DATASET:
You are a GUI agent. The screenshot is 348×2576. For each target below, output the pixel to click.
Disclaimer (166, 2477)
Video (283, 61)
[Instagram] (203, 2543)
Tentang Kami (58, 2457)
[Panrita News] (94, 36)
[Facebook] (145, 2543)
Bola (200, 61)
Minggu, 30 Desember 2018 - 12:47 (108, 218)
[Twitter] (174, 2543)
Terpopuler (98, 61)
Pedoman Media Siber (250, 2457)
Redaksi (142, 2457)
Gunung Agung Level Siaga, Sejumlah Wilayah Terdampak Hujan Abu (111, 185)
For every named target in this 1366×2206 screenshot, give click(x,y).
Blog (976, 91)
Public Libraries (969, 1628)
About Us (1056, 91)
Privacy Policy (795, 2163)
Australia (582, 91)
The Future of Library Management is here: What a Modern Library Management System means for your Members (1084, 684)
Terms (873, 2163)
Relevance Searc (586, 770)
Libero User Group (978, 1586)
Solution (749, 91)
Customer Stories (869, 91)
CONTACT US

YOUR TASK: Beginning at the line above that contains "Disclaimer (166, 2477)", return each line exactly through the line that contains "Redaksi (142, 2457)", and no others.

EXPECTED ANSWER:
Disclaimer (166, 2477)
Video (283, 61)
[Instagram] (203, 2543)
Tentang Kami (58, 2457)
[Panrita News] (94, 36)
[Facebook] (145, 2543)
Bola (200, 61)
Minggu, 30 Desember 2018 - 12:47 (108, 218)
[Twitter] (174, 2543)
Terpopuler (98, 61)
Pedoman Media Siber (250, 2457)
Redaksi (142, 2457)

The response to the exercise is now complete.